Electrospinning is a versatile method to produce polymer fibers with diameters in the micron, sub-micron and nano (<100 nm) range. Numerous polymeric materials have been electrospun into continuous, uniform fibers, and various applications of the fibers have been widely recognized. The method employs electrostatic forces to stretch a polymer jet and make superfine fibers. Electrohydrodynamic instabilities that occur in electrospinning, charge density of the electrified jet (and indirectly, solution conductivity), surface tension, and viscoelasticity of the solution have been shown to play important roles both in making the production of fibers possible and in controlling the size and uniformity of the fibers.

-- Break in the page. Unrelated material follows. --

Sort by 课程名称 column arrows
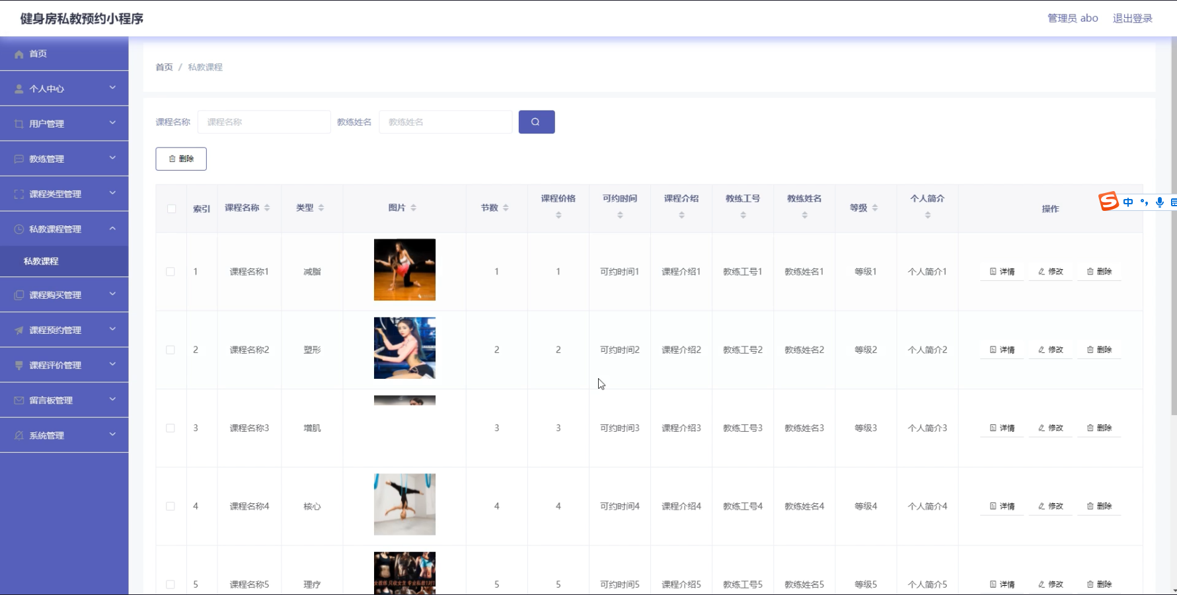The image size is (1177, 595). coord(267,208)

The development of internal structure in such fibers has generally been limited to crystallization of homopolymer or macrophase separation of a polymer blend during the drying and solidification of the fiber, inclusion of immiscible additives such as clays, nanotubes and metallic or oxide particles. Surface structures attributed to “breath figures” have also been shown.

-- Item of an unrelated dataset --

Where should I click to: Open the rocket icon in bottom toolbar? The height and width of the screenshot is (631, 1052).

Block copolymers offer an alternative method by which internal structure can be induced in electrospun fibers via microphase separation. In bulk, block copolymers are known to form microphase separated structures such as spheres, cylinders, gyroids and lamellae, depending on molecular weight, volume fractions of components and the degree of immiscibility of the different polymer blocks. In thin films, it has been shown that surface forces and confinement effects are strong enough to alter the phase separation behavior. However, no such information is currently available on microphase separation in a confined cylindrical, sub-micrometer sized and fiber-like geometry. Electrospinning of block copolymers is therefore not only promising for applications involving surface chemistry, drug delivery and multi-functional textiles, but is also of intrinsic scientific interest.
The wetting behavior of a solid surface is important for various commercial applications and depends strongly on both the surface energy or chemistry and the surface roughness. Currently, surfaces with a water contact angle above 150° are considered to be “superhydrophobic” and are the subject of great interest for their water proof and self-cleaning usages. There is a need to develope fiber-forming processes and products that would demonstrate the desired surface characteristics, such as superhydrophobicity, as well as other properties, such as mechanical strength and integrity.